▶ **REQUEST A**
Report every line of the records that contains the string "Viewport", treating uppercase and lowercase as different.

▶ **SOURCE EXTRACT**
::::::::

# Z Boson Analysis using a Boosted Decision Tree, with TMVA and JupyROOT

This notebook uses the available Atlas Open Data http://opendata.atlas.cern, to study the Z boson production in the two-lepton final state http://opendata.atlas.cern/release/2020/documentation/physics/DL1.html. 

Here, a full analysis of the Z boson production is made, filtering and selecting the events in order to satisfy the selection criteria. The goal is to process the results with the TMVA, in order to train a Boosted Decision Tree with a fraction of the samples. This tool returns back a BDT variable which allows to cut on events tagged as background, that is, minimizing the amount of background, so we just keep signal information.

TMVA requires separate samples for signal, background and data, then a first analysis is made just for the simulated signal samples, filtering the events to keep the best information of the process, and saving it in a root file. The analysis for background and data is similar in both cases, just recreating the interest variables, and discargind some useless events, but not filtering as much as in the signal section.

This notebook has the advantage of being simple to understand and allows to have an easy control over the samples that are being used, also it do not requires variable initialization. 


In [2]:
import ROOT
from ROOT import TMath, TChain
import time
import uproot3
import numpy as np
import root_pandas as rp
import infofile

## Signal Section

First, we select and extract the signal samples from the simulated MC samples

In [2]:
tree = TChain("mini") #Create a chain to store the samples
tree.Add("https://atlas-opendata.web.cern.ch/atlas-opendata/samples/2020/2lep/MC/mc_361106.Zee.2lep.root")
t1=tree.GetEntries()
tree.Add("https://atlas-opendata.web.cern.ch/atlas-opendata/samples/2020/2lep/MC/mc_361107.Zmumu.2lep.root")
t2=tree.GetEntries()

::::::::

▶ **WORKING DATA**
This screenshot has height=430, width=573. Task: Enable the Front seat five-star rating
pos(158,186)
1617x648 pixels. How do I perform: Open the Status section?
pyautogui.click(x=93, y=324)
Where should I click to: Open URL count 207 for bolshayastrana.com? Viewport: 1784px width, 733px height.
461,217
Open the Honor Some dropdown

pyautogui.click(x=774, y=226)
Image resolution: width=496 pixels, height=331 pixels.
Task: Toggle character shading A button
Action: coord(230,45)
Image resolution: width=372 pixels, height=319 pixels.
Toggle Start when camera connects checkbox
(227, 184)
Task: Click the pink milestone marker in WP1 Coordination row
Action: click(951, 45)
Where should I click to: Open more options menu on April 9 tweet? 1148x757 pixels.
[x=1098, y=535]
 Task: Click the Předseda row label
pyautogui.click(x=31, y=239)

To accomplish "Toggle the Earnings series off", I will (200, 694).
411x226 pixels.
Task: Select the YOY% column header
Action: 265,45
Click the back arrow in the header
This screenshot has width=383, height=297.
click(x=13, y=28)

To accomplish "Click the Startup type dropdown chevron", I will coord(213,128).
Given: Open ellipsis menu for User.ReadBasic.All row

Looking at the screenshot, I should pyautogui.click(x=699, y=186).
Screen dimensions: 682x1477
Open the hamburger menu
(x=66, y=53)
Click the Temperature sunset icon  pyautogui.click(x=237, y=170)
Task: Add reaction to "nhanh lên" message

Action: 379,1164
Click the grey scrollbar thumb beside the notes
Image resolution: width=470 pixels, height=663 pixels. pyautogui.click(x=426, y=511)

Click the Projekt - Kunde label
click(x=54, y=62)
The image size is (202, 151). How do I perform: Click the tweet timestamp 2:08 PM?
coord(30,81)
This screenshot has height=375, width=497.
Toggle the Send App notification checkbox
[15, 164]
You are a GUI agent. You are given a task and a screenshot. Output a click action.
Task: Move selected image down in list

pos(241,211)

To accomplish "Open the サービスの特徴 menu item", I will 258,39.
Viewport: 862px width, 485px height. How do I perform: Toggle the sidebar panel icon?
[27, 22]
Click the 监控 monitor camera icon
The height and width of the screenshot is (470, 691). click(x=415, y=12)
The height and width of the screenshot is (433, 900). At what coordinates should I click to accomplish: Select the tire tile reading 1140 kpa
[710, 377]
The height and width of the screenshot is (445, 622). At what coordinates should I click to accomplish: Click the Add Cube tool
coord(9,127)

::::::::

▶ **REQUEST B**
Rewrite the passage of the Z boson analysis notebook between "This notebook has" and "requires variable initialization.", inclusive, with "advantage" changed to "benefit".

▶ **RESULT A**
Where should I click to: Open URL count 207 for bolshayastrana.com? Viewport: 1784px width, 733px height.
Viewport: 862px width, 485px height. How do I perform: Toggle the sidebar panel icon?

▶ **RESULT B**
This notebook has the benefit of being simple to understand and allows to have an easy control over the samples that are being used, also it do not requires variable initialization.